Week 6: Interface

Thursday, February 11th Overview


  • Reading Discussion: 3:30-4:20

As a group, we will share our reactions and responses to this week's readings.

Individually, spend 3 minutes thinking about the following prompts.

How do the ideas presented in the readings add to or change your conception of what makes a tool expressive?

What are the tradeoffs between direct manipulation (GUIs) and representational tools (programming languages)?

How do the approaches to usability, expressiveness, and power presented in the readings connect with our use of Processing? From a creative standpoint, how is Processing expressive? How is it restrictive?

Follow with a joint discussion.

  • Break: 4:20-4:30

  • Computational Interfaces for Creative Expression -- Color Selection: 4:30-5:10


Programing Design Systems, Rune Madsen

Color Models and Color Spaces

Color Schemes


Standard HTML Color Pickers

Resembles the approach in many paint, drawing, and design tools


Kimiko Ryokai's I/O Brush (2004) :

CHI paper on ACM Digital Library


Tauba Aurerbach's RGB Colorspace Atlas (2011)


Adobe Kuler

Enables constraining colors across different rule sets- i.e triad, monochromatic, complementary etc.


The Color Project at IFP Media Center by MPC New York

Created by MPC New York in collaboration with artist Thompson Harrell, ‘The Color Project’ explores narratives through colour, line, and form found in geographic satellite imagery. Utilizing Google Earth together with custom software, the install spans over 27 HD screens pointing locations of the films that have been produced by IFP.

Ghita Jalal, Nolwenn Maudet and Wendy E. Mackay's Color Portraits (2015) CHI paper on ACM Digital Library
Video Demonstration on Vimeo

  • Examples from Code as a Creative Medium and Color Portraits recreated in Processing: 4:30-5:10


Color constraints and juxtaposition

Accented Palette

Palette from Photo


Color Relativity

Palette Explorer

Color Partner


  • Introduce week 5 assignment: 5:10-5:20


Assignment

  • Create a color picker

Using Processing, create a simple user interface that enables a person to create a simple color palette. Your only restriction is that it cannot resemble an existing color picker UI (i.e. the ones found in Photoshop etc.)

You may incorporate conventional UI elements from the controlP5 library including buttons, drop-downs, and sliders. You may also create your own interface elements and interactions as demonstrated in the code examples shown in class.

Choose a form of input for determining the color. You can sample based on the mouse position, generate random variations by incorporating noise, or map external data from sound or video to color values.

You might also consider the ways in which the color picker enables a person to compare or organize colors. You can also choose to constrain the range of colors a person can select from.


  • Once you've created your color picker, write a brief description the design principles behind it.

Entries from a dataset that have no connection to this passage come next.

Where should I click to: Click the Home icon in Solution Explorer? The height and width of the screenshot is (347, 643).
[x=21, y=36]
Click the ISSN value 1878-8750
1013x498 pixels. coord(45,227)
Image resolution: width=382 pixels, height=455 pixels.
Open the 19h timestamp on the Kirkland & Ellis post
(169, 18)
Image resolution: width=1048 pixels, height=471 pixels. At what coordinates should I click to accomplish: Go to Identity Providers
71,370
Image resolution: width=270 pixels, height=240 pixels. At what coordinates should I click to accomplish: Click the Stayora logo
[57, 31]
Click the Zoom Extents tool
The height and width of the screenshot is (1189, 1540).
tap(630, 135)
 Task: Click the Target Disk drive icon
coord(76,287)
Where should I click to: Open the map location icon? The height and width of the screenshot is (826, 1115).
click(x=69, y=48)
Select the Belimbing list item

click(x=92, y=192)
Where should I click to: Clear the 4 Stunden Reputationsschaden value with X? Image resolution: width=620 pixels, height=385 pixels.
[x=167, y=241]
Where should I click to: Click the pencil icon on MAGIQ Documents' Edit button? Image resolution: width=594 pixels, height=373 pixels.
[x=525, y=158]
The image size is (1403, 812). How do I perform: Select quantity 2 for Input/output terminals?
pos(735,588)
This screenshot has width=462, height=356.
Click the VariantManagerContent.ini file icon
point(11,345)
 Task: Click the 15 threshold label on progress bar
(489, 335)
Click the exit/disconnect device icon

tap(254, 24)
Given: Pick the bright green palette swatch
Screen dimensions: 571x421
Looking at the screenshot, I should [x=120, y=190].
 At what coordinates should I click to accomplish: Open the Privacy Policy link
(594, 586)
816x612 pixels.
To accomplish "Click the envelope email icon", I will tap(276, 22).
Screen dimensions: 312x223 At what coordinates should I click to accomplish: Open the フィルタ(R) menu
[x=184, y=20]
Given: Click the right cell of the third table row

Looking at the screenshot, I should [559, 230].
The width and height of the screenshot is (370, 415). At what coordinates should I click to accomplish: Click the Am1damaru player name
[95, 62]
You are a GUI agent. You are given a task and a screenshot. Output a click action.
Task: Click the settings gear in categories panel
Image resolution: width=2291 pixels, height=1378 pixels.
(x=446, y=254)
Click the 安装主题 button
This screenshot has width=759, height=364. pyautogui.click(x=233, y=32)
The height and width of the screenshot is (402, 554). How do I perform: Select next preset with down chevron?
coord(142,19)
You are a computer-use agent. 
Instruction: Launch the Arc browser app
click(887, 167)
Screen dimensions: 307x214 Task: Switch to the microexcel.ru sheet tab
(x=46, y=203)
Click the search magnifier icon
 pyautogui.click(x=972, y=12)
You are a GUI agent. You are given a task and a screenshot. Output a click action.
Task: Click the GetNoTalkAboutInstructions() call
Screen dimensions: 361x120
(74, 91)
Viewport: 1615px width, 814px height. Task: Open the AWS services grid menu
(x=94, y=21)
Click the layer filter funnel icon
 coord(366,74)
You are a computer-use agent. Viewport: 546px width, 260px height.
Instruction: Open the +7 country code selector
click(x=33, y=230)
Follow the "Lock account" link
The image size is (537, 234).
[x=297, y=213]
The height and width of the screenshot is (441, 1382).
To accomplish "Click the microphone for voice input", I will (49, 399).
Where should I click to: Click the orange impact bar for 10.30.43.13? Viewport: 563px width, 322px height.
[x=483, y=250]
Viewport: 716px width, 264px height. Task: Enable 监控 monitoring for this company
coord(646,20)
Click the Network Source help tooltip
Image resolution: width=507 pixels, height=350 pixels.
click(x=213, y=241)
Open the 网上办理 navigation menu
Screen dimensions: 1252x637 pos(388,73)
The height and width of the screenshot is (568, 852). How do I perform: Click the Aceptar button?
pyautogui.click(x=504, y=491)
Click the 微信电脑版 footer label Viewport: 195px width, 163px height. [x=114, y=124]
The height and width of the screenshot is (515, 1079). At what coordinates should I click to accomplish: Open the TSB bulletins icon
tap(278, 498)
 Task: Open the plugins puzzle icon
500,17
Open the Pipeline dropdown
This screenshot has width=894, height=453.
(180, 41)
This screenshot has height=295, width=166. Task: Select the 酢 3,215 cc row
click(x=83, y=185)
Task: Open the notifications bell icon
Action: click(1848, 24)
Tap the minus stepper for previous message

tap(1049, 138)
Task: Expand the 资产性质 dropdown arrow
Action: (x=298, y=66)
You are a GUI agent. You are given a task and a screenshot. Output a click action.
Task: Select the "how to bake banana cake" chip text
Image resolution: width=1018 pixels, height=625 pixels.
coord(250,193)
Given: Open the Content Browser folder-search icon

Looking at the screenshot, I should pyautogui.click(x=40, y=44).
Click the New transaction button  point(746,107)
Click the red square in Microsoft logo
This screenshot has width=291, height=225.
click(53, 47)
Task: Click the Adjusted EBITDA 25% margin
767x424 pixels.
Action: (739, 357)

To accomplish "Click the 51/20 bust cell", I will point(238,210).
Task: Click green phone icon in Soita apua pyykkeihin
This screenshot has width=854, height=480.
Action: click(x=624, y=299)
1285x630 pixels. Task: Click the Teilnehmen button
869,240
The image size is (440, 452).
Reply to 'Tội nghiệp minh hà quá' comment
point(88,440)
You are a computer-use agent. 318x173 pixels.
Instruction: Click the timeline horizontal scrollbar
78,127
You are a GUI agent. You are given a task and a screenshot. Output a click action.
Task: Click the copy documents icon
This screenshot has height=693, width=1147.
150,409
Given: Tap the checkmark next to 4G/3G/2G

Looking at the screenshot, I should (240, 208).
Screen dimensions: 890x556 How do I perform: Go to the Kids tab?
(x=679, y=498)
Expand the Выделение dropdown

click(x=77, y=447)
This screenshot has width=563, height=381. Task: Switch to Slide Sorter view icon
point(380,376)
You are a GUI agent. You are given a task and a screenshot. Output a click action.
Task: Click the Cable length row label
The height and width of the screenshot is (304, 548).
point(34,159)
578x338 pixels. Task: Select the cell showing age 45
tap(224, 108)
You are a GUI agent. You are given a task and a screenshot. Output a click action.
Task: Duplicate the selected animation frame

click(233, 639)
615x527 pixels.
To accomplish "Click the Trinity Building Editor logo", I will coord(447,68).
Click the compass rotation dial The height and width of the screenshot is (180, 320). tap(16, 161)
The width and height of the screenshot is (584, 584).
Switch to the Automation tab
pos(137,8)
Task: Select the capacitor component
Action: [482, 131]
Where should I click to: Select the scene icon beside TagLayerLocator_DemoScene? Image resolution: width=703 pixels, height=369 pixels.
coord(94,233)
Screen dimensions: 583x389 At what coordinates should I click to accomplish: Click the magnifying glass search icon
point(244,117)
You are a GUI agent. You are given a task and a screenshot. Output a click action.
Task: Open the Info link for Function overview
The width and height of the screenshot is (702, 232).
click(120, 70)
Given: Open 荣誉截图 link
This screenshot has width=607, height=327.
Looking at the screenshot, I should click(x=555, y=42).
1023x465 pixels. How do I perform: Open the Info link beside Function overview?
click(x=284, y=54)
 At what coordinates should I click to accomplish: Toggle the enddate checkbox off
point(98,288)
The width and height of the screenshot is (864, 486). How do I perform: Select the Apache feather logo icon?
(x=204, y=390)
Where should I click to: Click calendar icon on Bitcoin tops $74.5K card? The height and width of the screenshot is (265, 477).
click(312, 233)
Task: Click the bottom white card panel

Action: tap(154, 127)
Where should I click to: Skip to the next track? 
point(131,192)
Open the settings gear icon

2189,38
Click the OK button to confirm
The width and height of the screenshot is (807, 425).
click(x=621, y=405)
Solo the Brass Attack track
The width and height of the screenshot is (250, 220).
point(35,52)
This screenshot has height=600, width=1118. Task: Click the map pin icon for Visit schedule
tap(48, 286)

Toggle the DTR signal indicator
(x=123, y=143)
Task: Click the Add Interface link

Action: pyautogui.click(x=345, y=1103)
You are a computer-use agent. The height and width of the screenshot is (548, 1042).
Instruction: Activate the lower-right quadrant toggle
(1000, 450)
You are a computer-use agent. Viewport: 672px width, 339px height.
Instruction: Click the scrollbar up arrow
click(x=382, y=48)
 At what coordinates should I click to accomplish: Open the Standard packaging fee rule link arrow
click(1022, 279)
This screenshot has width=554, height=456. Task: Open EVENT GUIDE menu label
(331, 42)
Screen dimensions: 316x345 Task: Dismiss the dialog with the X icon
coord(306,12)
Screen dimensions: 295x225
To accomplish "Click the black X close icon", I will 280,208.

What audience is it intended for? What practices are you trying to support? (e.g. exploration? fine-grained control? comparison between alternatives?) How did you approach balancing ease of use with control and expressiveness?

  • Upload your Processing code and screenshots to your GitHub repository in the week6 directory. Also upload a text or markdown document with your 1 paragraph description. Please upload this material by 6:00 PM Monday evening.